Hay
libros que ofician de entrelibros, de divertimentos mientras se toma fuerza para caer en novelas de largo aliento. Son especiales para quienes padecen -es mi caso- de una fascinación especial por los grandes viajes, por ríos de páginas
desbocados, por historias que se bifurcan y juegan al extremo.
Pero se necesita, es saludable, tener a mano pequeños bocados de no más de cien
páginas. Aira y Bellatin, también Nothomb, y en los últimos años
se vienen sumando otros tantos afines al formato breve, alentados por editores
independientes con niveles de equilibrio bajos en la ecuación
caracteres-papel-tipografía.
En
un par de horas acabé con Jacobo el mutante. Cien
por ciento Bellatin, aunque sin menciones a lisiados ni a familias
perturbadas ni a madres tocándole los testículos a sus hijos
pequeños. Esta novela súper-breve entra en un subgénero muy pequeño
y lateral, de "novela hebrea", así como Aira tiene su
sección "novelas chinas". Jacobo regentea un templo en una
cantina de frontera que se llama La Frontera. Lo que empieza a
suceder es que Jacobo muta, se transforma en otros personajes, en
otras historias. Es pura y simple mutación. Como aquella novela de
Maslíah llamada Zanahorias.

**Problema a resolver**
Enumera, en el orden en que aparecen, los apellidos de todos los escritores que se mencionan en la reseña.

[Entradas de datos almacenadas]
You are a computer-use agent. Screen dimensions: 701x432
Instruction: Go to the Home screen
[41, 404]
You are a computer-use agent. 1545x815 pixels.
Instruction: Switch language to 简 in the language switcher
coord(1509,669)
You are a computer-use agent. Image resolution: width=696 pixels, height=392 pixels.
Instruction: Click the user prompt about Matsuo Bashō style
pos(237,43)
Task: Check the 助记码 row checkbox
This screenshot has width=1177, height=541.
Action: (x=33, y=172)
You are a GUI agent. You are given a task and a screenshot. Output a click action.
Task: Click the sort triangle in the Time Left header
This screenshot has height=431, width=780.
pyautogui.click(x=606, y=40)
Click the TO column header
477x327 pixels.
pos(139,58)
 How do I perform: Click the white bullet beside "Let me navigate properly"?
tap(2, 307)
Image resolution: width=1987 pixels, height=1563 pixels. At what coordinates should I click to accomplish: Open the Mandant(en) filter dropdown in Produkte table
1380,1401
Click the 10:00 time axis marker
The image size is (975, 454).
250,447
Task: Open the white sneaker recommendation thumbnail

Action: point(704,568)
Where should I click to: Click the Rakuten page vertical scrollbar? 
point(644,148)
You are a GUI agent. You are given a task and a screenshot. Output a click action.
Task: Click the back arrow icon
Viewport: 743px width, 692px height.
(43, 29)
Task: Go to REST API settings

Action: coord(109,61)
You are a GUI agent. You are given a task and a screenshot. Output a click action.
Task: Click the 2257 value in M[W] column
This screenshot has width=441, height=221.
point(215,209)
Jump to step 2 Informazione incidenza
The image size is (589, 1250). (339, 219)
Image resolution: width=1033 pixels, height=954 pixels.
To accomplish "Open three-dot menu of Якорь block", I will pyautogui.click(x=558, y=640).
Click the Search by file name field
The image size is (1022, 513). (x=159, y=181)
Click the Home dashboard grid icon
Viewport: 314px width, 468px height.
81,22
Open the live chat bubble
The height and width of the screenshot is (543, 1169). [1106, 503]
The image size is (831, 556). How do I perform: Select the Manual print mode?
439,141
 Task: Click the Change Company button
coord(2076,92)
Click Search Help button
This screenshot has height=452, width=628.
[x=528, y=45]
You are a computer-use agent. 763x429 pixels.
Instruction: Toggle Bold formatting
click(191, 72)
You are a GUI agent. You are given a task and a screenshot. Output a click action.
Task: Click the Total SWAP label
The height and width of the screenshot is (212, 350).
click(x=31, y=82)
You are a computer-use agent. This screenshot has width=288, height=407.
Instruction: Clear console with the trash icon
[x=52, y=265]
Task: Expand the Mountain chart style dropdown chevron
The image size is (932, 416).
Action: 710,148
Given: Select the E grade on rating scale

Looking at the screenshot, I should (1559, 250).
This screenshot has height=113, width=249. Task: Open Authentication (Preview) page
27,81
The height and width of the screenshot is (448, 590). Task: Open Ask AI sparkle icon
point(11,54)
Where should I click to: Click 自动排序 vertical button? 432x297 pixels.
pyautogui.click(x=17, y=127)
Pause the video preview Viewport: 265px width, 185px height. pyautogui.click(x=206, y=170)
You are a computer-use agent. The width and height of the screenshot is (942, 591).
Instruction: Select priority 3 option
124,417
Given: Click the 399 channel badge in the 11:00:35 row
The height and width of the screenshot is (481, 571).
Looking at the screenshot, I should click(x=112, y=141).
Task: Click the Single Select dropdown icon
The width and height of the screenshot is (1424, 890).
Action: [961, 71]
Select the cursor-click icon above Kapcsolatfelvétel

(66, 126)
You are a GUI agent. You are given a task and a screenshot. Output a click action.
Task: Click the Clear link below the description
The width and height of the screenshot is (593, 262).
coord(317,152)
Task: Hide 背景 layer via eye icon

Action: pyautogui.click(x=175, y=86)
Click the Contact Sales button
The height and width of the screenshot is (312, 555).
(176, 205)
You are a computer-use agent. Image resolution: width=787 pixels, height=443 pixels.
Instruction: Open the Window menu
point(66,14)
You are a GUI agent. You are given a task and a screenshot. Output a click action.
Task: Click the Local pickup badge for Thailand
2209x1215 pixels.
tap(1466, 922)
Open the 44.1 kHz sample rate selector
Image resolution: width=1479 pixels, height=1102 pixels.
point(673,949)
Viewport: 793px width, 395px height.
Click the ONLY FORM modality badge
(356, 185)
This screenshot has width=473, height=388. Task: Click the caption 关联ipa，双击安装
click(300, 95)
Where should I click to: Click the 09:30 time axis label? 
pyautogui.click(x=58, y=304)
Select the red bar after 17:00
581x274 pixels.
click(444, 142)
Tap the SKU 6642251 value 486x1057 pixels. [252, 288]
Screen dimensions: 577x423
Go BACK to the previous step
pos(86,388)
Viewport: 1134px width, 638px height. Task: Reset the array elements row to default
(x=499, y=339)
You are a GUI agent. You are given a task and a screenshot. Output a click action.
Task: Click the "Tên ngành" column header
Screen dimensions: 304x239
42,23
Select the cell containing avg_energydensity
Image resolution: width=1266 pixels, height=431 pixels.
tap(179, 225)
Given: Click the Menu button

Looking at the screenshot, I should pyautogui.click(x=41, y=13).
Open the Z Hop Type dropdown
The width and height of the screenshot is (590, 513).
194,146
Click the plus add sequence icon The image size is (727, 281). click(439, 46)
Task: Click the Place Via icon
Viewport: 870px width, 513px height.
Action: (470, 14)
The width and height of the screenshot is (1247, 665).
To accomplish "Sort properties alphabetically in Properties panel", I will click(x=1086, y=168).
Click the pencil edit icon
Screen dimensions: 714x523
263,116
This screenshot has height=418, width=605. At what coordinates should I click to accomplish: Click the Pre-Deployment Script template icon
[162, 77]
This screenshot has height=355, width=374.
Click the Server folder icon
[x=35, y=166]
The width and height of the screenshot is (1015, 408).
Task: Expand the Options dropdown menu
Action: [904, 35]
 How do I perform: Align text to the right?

**Respuesta correcta**
Aira, Bellatin, Nothomb, Maslíah